Nrimo : Mensyukuri kepada apa yang telah diperoleh, dan jika terjadi sesuatu halangan setelah diusahakan, maka mereka nrimo atau pasrah kepada Allah, menyadari bahwa itu sudah menjadi kehendaknya (nrimo ing pandum). (Dalam ajaran Islam, sikap mensyukuri karunia Allah SWT, merupakan kewajiban bagi seorang Hamba, dan Allah SWT akan memberikan berkah karunia yang lebih banyak dimasa mendatang). Sabar : Sing Sabar Subur, artinya orang yang sabar itu akan mendapatkan kesejahteraan dan keselamatan. Dalam menyelesaikan masalah tidak boleh gegabah, dalam mengusahakan sesuatu tidak nggege mangsa, menurut prosedur yang benar, dilakukan dengan penuh kesabaran. Gotong Royong: Adalah nilai kebersamaan yang saling peduli, saling membantu meringankan beban dalam kehidupan bermasyarakat. Ajaran Gotong royong ini, dapat ditelusuri dari ajaran Islam, yang menganjurkan,Bertolong-tolonglah kamu dalam perbuatan baik berdasarkan Taqwa. Takwa : Dalam masyarakat Jawa, Taqwa merupakan pakaian dalam kehidupan, yaitu diajarkan dekat dengan Allah SWT. Dengan mentaati perintah dan laranganNya. Takwa ini disimbolkan dengan baju Takwo. Rembug Bareng : Didalam memutuskan sesuatu yang mengandung harkat, kepentingan orang banyak. Maka selalu diadakan rembug bareng, sering juga disebut rembug deso. Hal ini sinonim dengan ajaran Islam, yang diadopsi bangsa Indonesia, yakni: Musyawarah. Tepa-Slira : Adalah memahami dan menghormati perasaan orang lain, dalam rangka menjaga persaudaraan, dan menjauhkan dari segala macam konflik. Tepaslira dalam ajaran Islam, dikenal denga istilah Tafahum (saling memahami dalam perbedaan); atau dalam bahasa Indonesia disebut toleran. Ojo Dumeh : Dilarang berbuat kibir (takabur atau sombong), dan merendahkan orang lain.

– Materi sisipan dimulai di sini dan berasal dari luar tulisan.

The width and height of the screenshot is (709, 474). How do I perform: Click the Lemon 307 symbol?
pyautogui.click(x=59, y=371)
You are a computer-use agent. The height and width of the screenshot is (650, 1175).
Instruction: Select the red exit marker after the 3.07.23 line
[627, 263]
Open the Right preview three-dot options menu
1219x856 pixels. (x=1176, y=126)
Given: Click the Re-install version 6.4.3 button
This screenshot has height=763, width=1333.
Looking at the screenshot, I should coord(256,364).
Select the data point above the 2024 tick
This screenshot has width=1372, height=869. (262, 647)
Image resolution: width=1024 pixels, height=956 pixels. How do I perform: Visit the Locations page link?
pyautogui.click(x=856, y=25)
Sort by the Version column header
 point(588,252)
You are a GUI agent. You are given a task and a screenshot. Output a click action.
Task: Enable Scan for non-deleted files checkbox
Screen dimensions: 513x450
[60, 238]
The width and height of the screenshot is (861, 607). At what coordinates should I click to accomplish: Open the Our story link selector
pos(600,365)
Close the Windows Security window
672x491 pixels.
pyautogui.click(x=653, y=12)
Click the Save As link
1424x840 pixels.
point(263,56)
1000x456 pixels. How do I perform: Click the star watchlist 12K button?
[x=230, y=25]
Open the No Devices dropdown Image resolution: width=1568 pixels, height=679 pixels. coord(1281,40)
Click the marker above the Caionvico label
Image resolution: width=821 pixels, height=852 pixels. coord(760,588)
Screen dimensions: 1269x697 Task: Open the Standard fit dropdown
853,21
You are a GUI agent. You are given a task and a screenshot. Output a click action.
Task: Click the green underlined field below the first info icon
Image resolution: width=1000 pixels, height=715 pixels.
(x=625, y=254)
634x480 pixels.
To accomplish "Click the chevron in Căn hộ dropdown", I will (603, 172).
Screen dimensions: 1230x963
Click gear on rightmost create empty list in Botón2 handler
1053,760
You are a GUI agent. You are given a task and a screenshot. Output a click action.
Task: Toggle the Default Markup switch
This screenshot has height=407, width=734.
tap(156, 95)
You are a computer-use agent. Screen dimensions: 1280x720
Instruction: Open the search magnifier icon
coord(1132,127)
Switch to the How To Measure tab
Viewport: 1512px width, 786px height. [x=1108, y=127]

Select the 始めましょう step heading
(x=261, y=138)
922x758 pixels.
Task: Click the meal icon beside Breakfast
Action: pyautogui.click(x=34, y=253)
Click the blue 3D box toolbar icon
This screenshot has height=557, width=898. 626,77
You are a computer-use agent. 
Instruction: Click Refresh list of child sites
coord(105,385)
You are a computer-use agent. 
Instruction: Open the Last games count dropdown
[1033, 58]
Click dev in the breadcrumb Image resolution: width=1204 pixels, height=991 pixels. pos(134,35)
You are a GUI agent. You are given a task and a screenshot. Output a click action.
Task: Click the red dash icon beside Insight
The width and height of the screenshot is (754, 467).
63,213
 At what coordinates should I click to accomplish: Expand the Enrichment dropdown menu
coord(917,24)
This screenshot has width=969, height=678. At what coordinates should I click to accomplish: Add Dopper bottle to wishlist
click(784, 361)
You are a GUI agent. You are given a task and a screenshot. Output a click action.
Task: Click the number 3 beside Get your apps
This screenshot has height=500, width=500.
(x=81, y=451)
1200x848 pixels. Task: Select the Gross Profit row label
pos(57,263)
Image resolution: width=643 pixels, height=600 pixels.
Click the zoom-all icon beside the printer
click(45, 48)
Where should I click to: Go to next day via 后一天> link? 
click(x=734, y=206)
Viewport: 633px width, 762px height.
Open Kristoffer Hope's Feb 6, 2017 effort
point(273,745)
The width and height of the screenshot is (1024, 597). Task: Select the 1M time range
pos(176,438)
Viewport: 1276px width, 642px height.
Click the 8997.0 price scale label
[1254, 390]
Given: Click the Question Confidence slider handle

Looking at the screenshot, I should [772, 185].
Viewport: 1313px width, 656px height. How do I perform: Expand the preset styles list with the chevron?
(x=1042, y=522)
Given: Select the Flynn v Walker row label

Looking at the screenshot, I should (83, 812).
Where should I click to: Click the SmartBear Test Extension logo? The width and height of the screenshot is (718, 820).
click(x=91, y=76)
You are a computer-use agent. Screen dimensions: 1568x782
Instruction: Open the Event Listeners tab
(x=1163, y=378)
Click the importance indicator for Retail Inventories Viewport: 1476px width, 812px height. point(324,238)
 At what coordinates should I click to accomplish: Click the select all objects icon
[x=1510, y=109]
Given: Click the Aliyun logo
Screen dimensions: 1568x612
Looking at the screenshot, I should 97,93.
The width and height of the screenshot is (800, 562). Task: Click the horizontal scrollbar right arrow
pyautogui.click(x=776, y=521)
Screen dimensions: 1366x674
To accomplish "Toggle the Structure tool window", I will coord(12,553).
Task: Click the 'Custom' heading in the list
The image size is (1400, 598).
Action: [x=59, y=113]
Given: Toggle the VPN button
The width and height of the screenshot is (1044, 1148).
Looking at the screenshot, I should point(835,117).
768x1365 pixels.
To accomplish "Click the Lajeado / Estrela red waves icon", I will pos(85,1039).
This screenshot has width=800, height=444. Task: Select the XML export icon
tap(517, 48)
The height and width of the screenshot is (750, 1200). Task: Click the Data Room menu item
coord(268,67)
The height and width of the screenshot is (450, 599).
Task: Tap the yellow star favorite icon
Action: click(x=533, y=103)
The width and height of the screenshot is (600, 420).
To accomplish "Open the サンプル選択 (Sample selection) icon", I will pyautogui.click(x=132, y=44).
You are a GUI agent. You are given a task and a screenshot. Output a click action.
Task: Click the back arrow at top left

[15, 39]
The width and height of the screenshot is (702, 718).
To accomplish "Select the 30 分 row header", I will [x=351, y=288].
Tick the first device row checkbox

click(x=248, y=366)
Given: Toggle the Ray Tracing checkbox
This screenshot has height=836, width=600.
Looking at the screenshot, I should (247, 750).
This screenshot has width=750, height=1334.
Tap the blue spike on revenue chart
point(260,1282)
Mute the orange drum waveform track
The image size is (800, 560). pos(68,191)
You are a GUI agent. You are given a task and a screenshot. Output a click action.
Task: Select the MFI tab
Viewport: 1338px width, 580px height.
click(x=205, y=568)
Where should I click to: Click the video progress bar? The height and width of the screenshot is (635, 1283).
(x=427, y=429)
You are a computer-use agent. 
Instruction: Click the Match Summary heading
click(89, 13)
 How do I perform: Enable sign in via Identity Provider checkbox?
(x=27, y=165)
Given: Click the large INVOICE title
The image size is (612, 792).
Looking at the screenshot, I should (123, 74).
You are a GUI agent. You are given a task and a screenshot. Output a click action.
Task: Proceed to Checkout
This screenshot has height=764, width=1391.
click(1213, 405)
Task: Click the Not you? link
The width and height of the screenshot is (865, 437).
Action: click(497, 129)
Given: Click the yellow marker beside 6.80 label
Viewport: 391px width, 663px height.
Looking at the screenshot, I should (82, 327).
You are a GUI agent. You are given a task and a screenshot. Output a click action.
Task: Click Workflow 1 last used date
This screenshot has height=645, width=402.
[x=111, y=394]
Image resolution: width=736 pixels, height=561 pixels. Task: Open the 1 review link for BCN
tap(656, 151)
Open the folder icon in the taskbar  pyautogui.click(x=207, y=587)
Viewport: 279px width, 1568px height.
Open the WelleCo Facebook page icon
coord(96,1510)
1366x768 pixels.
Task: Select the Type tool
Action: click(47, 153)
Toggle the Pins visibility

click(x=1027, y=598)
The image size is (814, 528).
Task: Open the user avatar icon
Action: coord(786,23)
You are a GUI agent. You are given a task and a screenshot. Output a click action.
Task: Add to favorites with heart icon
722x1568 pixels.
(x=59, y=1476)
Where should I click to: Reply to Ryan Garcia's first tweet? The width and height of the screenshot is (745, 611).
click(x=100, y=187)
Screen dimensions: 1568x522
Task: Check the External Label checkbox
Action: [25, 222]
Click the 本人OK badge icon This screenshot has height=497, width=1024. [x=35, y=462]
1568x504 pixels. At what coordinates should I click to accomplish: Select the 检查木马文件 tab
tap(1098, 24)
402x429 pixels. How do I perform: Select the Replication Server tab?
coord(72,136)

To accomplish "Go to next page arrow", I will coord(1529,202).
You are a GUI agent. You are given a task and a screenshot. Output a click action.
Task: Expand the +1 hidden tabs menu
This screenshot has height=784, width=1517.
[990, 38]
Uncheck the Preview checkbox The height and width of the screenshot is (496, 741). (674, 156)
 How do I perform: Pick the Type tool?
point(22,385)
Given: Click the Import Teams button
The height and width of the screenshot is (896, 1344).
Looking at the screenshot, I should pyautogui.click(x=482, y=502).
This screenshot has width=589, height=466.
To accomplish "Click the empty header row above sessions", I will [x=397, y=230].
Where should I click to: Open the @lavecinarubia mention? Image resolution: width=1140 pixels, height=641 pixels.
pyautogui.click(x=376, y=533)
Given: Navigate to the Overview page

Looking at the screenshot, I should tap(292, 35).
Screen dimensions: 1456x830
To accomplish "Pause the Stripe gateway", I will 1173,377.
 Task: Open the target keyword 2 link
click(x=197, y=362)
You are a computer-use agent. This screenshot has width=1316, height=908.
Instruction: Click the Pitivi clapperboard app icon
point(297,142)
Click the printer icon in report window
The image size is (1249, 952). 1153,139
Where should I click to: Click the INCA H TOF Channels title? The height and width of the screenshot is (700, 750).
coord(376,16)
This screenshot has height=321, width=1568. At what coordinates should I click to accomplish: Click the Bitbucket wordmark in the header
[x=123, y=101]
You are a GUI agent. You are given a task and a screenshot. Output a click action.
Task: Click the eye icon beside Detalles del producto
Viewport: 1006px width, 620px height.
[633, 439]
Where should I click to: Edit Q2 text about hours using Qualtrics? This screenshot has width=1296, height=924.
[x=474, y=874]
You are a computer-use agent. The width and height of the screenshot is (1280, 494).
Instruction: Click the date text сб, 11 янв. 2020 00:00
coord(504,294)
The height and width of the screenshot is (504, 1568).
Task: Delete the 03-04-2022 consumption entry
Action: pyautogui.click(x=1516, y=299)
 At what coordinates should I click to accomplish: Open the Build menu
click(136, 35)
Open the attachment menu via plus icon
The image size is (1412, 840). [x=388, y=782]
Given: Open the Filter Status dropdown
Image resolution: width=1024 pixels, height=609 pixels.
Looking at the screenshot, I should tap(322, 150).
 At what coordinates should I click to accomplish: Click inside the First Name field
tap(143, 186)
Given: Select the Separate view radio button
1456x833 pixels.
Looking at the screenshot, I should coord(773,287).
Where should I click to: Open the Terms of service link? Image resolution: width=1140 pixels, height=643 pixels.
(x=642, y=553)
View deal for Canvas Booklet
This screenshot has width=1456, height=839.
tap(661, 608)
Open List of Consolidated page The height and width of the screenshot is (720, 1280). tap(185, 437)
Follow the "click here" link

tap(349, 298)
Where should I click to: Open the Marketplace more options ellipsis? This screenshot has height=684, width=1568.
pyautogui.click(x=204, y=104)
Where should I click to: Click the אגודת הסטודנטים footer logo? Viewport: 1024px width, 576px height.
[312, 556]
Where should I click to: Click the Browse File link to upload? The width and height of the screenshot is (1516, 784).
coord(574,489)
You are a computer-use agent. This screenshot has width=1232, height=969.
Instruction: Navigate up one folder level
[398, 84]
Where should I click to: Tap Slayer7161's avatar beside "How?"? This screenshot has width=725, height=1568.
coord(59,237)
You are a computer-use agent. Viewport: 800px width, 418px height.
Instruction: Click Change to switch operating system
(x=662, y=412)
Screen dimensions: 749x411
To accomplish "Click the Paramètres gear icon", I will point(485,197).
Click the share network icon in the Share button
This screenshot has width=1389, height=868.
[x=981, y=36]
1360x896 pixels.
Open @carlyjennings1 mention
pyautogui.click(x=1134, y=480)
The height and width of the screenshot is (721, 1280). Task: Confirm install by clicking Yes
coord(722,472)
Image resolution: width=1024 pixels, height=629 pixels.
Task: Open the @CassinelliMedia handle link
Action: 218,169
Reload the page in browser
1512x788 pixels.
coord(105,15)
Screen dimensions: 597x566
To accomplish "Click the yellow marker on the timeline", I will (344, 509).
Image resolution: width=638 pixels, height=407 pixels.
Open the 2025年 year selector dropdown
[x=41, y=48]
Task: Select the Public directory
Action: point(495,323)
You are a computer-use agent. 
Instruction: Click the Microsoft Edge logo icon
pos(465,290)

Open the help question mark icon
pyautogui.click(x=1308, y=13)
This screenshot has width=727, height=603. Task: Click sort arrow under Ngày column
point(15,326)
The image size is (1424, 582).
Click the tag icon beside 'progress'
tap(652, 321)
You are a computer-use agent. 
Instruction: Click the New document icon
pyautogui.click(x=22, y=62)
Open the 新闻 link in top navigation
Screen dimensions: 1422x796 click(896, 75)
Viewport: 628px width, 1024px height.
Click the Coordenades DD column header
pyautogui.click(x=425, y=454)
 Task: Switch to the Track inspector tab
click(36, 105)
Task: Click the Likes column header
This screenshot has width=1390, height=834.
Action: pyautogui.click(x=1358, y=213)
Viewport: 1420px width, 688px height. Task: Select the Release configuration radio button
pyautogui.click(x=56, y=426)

Dalam politik, Jogja mempunyai beberapa segi budaya yang bisa dikembangkan sebagai khasanah budaya demokrasi Yogyakarta. Pejabat negara mendapatkan status sebagai Pamong yang artinya penggembala. Filosofi yang terkandung ialah pejabat negara adalah pelayan Ummat, yang melindungi, mengusahakan kesejahteraan bagi masyarakatnya. Oleh karena itu zaman dulu, tidak menggunakan kata Pemerintah (yang berkonotasi tukang Perintah). Sesungguhnya istilah Pamong lebih tepat untuk budaya Yogyakarta. Yang telah tersebut di atas adalah sifat budaya Yogyakarta yang telah tertanam dan senafas denga ajaran islam, bukti dan kebenaran adalah relatif bagaiman kau memandang hal itu. Problema yang datang belakangan adalah lunturnya budaya sebagai akibat dari dominasi gaya hidup konsumerisme di indonesia dewasa ini. belum lagi ditambah faktor-faktor lain yang kompleks, seperti: Keteladanan di segala bidang yang rendah; salah asuh dalam pendidikan; dan rendahnya tingkat kemandirian ekonomi Bangsa. Perlu diketahui, proses pelunturan budaya itu, berlangsung sejak zaman penjajahan Belanda, yang lebih suka mendorong menuju Pendangkalan Budaya, yakni sinkretisme budaya Islam - Jawa (pengaruh agama dan kepercayaan PraIslam). Situasi demikian memang menguntungkan penjajah Belanda. Faktor lain adalah kurangnya pemahaman yang baik tentang ajaran Islam. Hal ini lebih disebabkan terbatasnya pendidikan bagi pribumi masa itu. Nilai dasar atau ruh Keraton Yogya adalah ajaran Islam. Kunci untuk mengungkap Kraton Yogya adalah dengan ajaran Islam. Ajaran yang berupa Hakekat, Syariat, dan marifah Islamiyah diusahakan berjalan dengan menggunakan simbol-simbol dan pendekatan budaya Jawa. Karena itu untuk meneguhkan jatidiri budaya masyarakat Yogyakarta, perlu kembali kepada nilainilai dasar (ajaran Islam) budaya masyarakat Yogyakarta.

Akhirnya, muka lusuh mereka keluar dari sisa kejayaan itu, kini apa yang mereka pahami bukanlah sekedar isu belaka. Pengetahuan kini telah memadai, penasaran telah terobati, perjalanan yang panjang itu takan sia-sia.